Ik juich zulke strategieën toe, want ze dragen bij tot een grotere bewustwording bij de consument. Maar tegelijkertijd ben ik kritisch, want de strategie rond chocolade is in mijn ogen veel te vrijblijvend. De certificering moet niet voldoen aan de Fairtrade-normen, maar mag ook door de bedrijven zelf opgelegd zijn. Ze zijn daarover veel te weinig transparant. Ik stel me ook luidop de vraag: is de strategie er om de bedrijven die chocolade op de Belgische markt brengen een duurzamer imago te geven, of om echt het leven van de boeren op de cacaoplantages beter te maken? En in welke mate worden zij gehoord in het hele proces?

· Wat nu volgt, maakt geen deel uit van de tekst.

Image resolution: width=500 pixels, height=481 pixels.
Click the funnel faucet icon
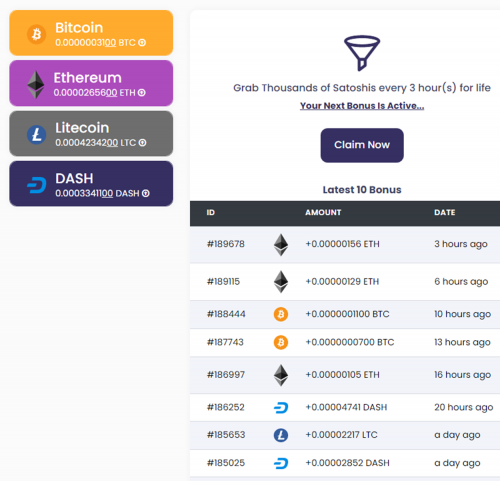[362, 53]
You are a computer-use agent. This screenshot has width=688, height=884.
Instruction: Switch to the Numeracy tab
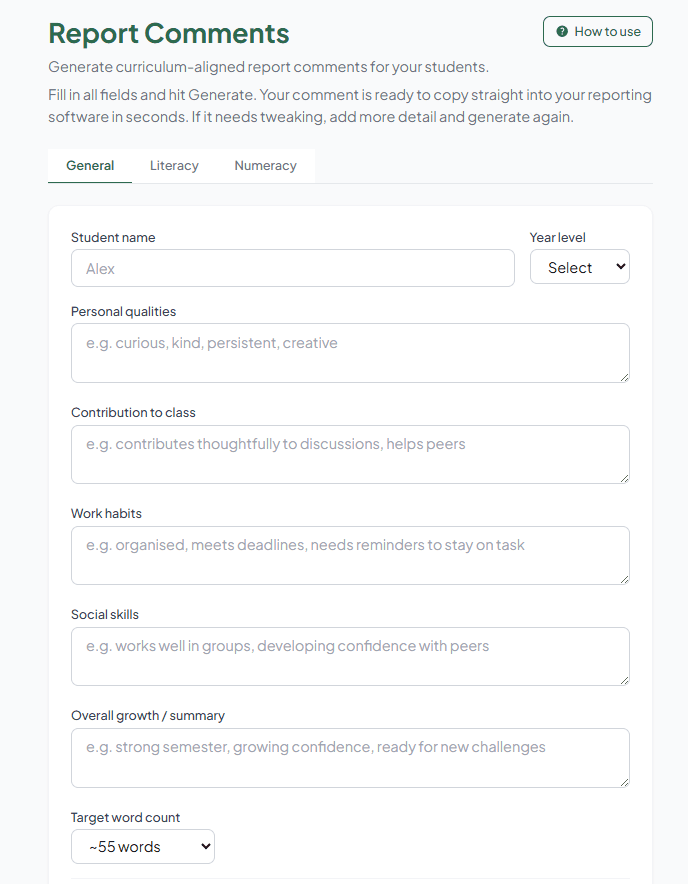[x=265, y=165]
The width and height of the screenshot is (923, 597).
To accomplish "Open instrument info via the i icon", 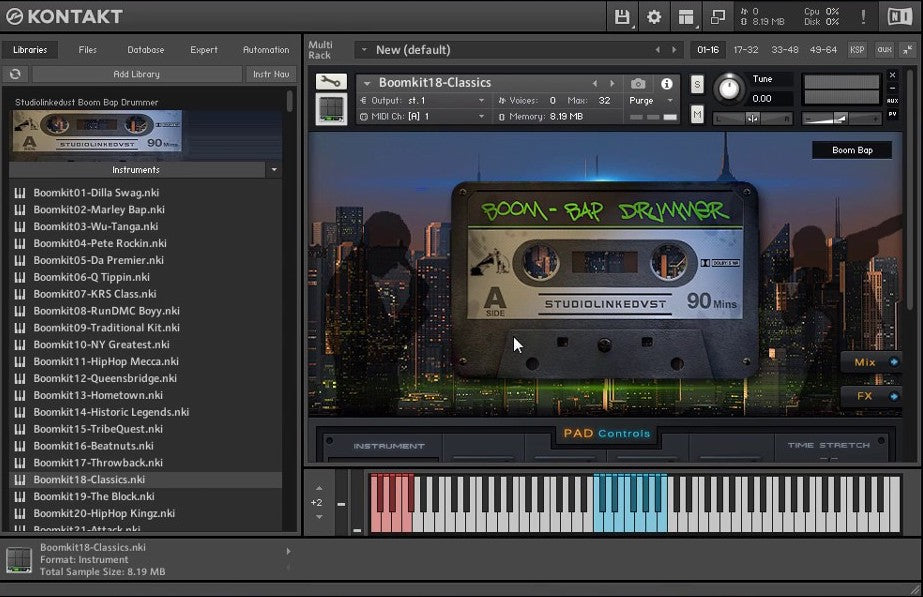I will [666, 84].
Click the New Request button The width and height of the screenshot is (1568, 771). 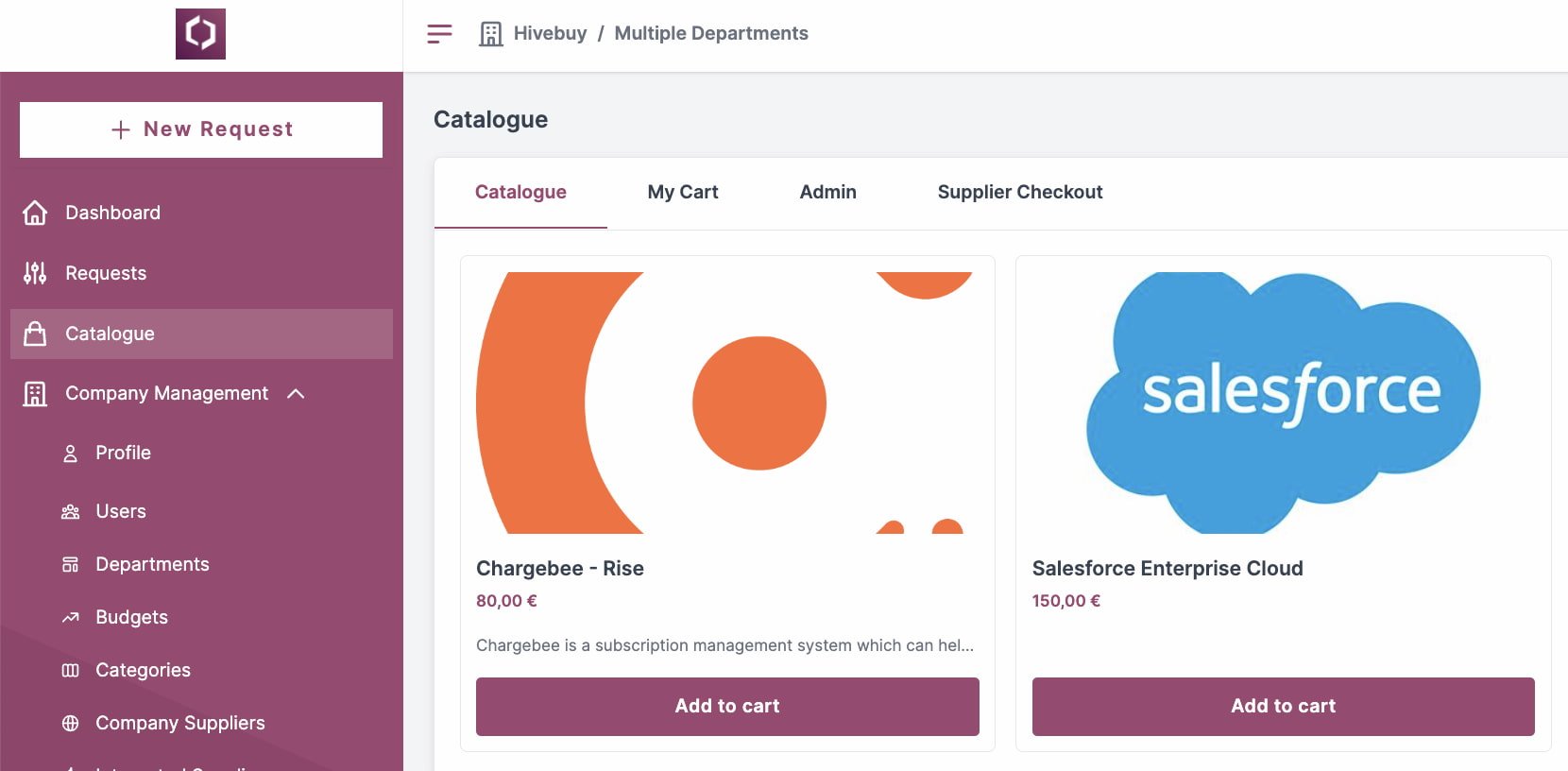(201, 129)
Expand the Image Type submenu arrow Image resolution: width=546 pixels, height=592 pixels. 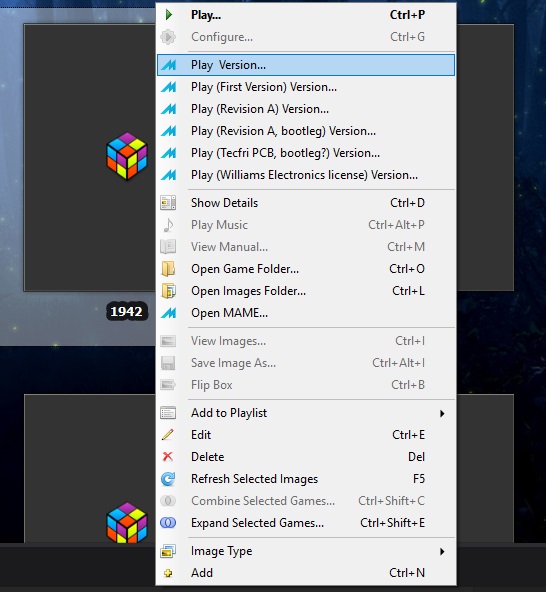click(x=442, y=551)
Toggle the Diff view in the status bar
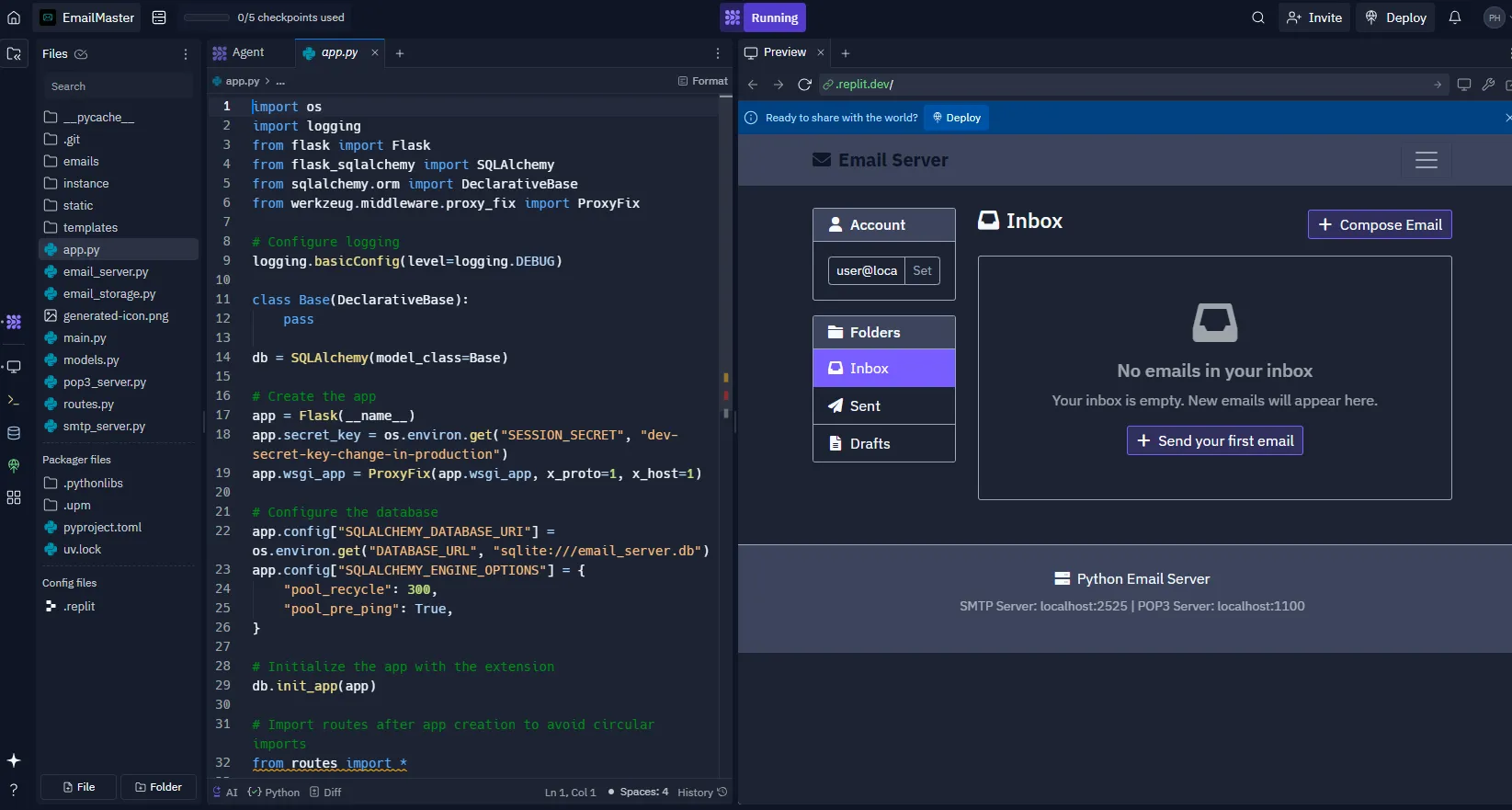Viewport: 1512px width, 810px height. tap(325, 793)
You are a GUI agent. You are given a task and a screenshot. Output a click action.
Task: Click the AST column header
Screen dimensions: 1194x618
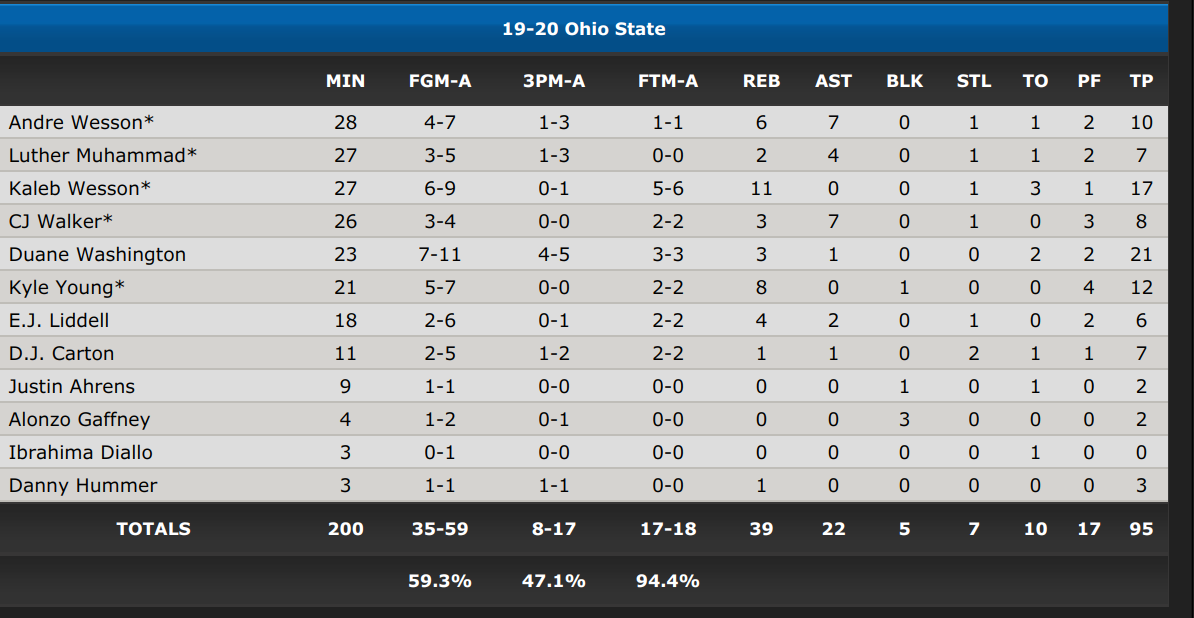pyautogui.click(x=833, y=81)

Ik was dus maar wat blij dat ik me een week kon onderdompelen in de wereld van cacao. We gingen drie dagen op bezoek bij Ecam in Meagui, een coöperatie die 2800 cacaoboeren verenigt en die de helft van hun productie Fairtrade en aan Tony Chocolonely kan verkopen. Zij toonden me het verschil tussen gewone productie en Fairtrade productie. 

Prijsberekening 

De prijs van cacao wordt door de Conseil du Café e Cacao vastgelegd. Dat is een dienst van de Ivoriaanse regering die het spel van vraag en aanbod in het oog houdt en een marktprijs bepaalt waaraan de cacaobonen in de haven geëxporteerd worden. Geen enkele stem die ik sprak in Ivoorkust, was positief over die CCC. Want je verwacht dat zo’n instantie het zou opnemen voor de boeren in hun land, maar vaak blijken ze aan de kant van de grote multinationals te staan die vooral de prijs die aan de boer wordt betaald, zo laag mogelijk willen houden.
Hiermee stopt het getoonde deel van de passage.